PPD is short for Phenylenediamine.
The sequence of events that led to its discovery began in 1856, when William Perkin, a student at the Royal College of Chemistry (now Imperial College London) conducted a series of experiments at the behest of the college’s director, August Wilhelm von Hoffman. Hoffman was trying to synthesise an alternative to the expensive malaria treatment quinine, and to this end Perkin carried out his research. After one failed attempt, in which he oxidised a compound called aniline, Perkin swilled out his flask with alcohol to clean it, and noticed the reaction created a substance with an intense purple colour. A refined version of this substance, which Perkin called mauveine, became the first synthetic dye.

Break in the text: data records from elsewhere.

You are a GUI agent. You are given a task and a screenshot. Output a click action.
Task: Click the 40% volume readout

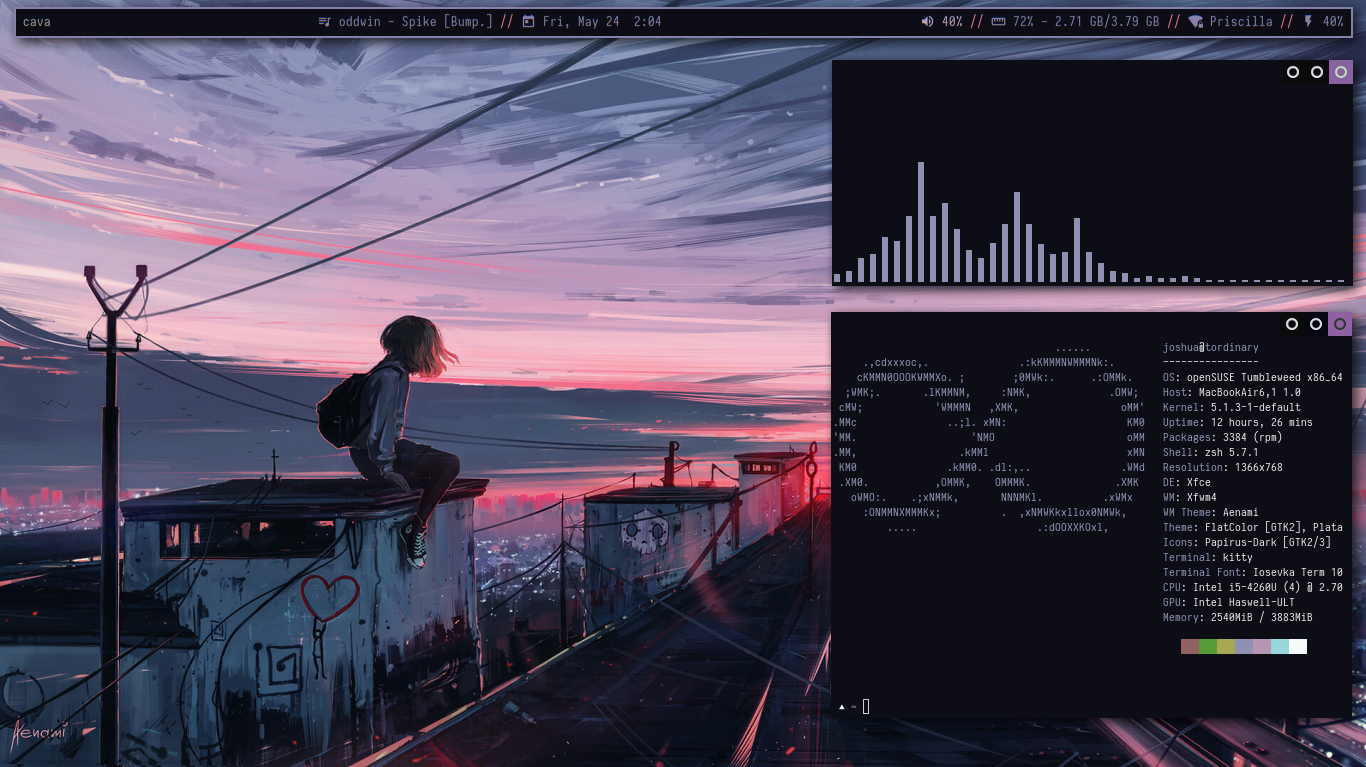pyautogui.click(x=951, y=21)
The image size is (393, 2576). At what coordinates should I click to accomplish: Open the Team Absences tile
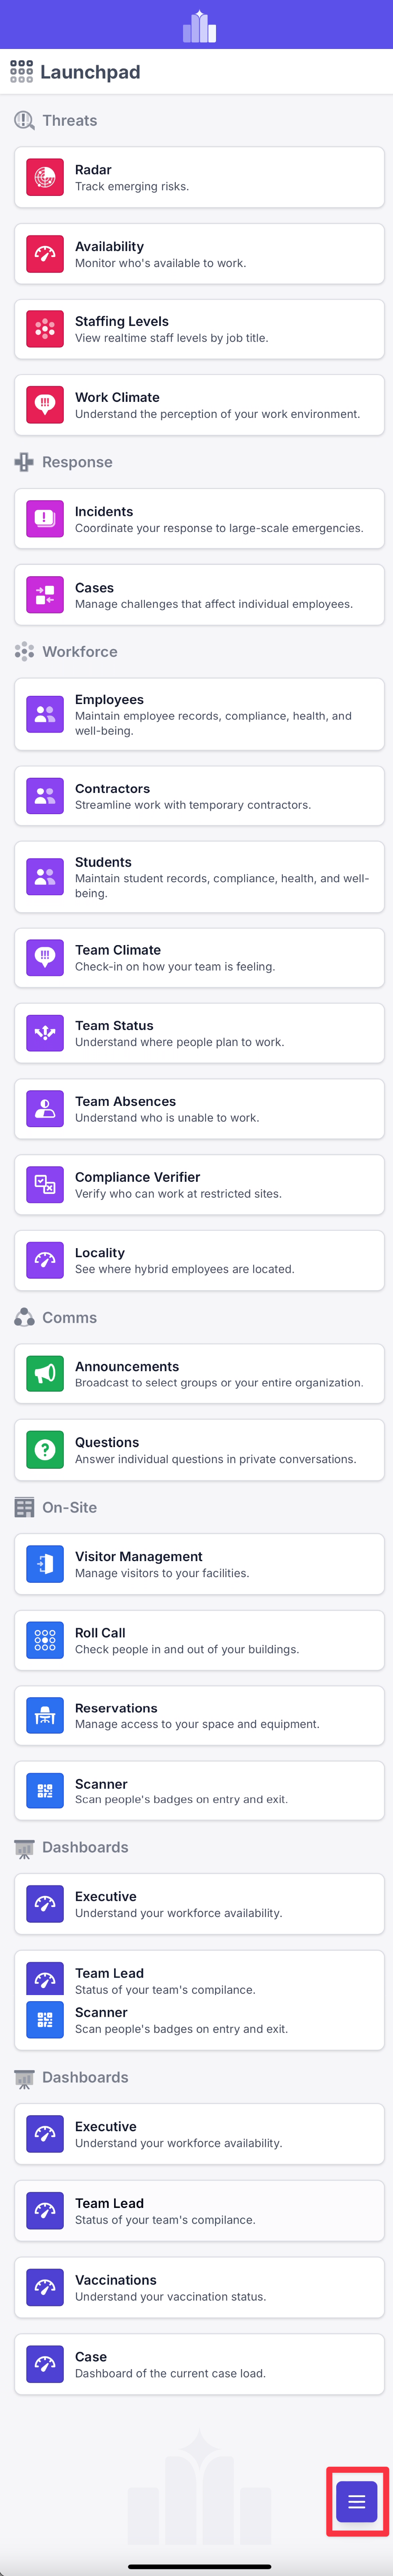click(199, 1109)
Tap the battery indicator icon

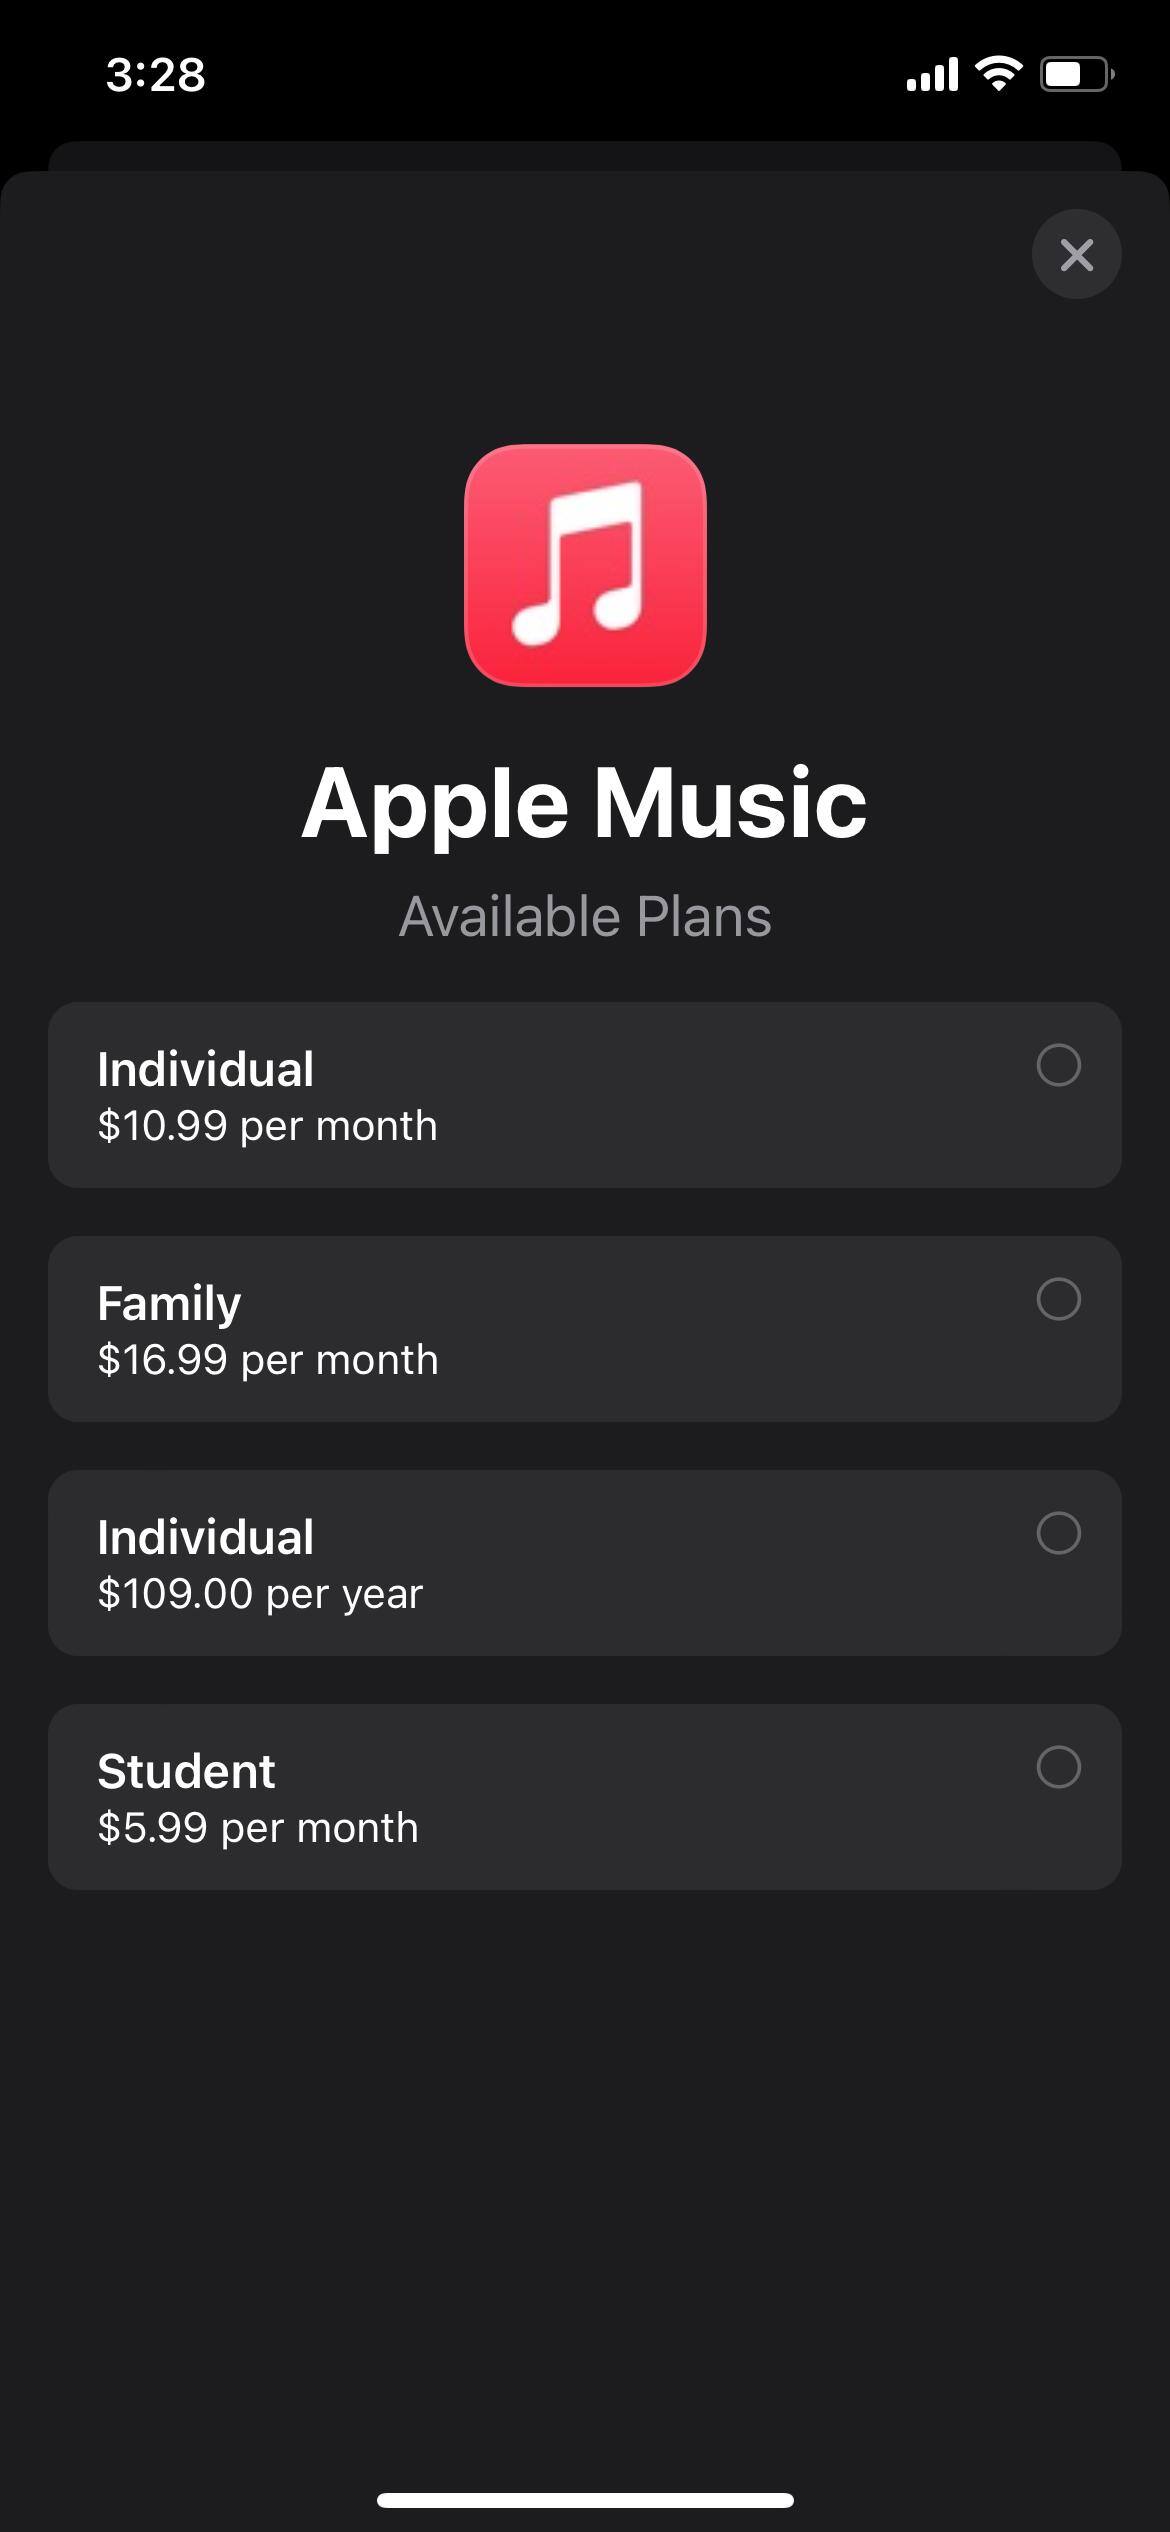pyautogui.click(x=1077, y=74)
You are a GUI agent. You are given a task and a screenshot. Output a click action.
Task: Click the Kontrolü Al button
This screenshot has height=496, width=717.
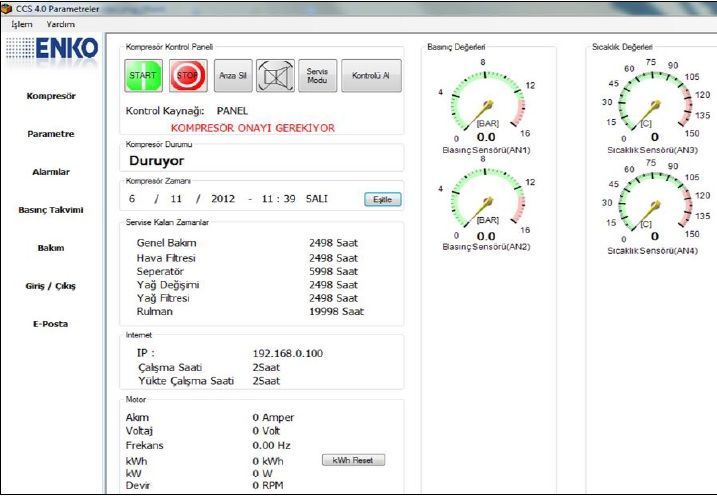pyautogui.click(x=371, y=75)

Professor Hoffman (who was presumably fairly relaxed about his student’s distraction from the quinine project!) worked with Perkin’s discovery and in turn derived the molecule called para-phenylenediamine, which darkens on exposure to air.
It wasn’t until 1907 that French chemist Eugène Schueller utilised PPD in a hair dye - since when it has been a staple of the hair colourant industry. It proved popular because it was long-lasting and imparted a natural look to dyed hair.
PPD, though, has many other uses. It can be employed as a Henna substitute in temporary tattoos, as a staining agent in microscopy, and even as an aid to the identification of lichens. A form of PPD is used in the photographic development process and a derivative is used in tyre manufacture (and in other rubber and plastic products) to protect against the effects of ozone.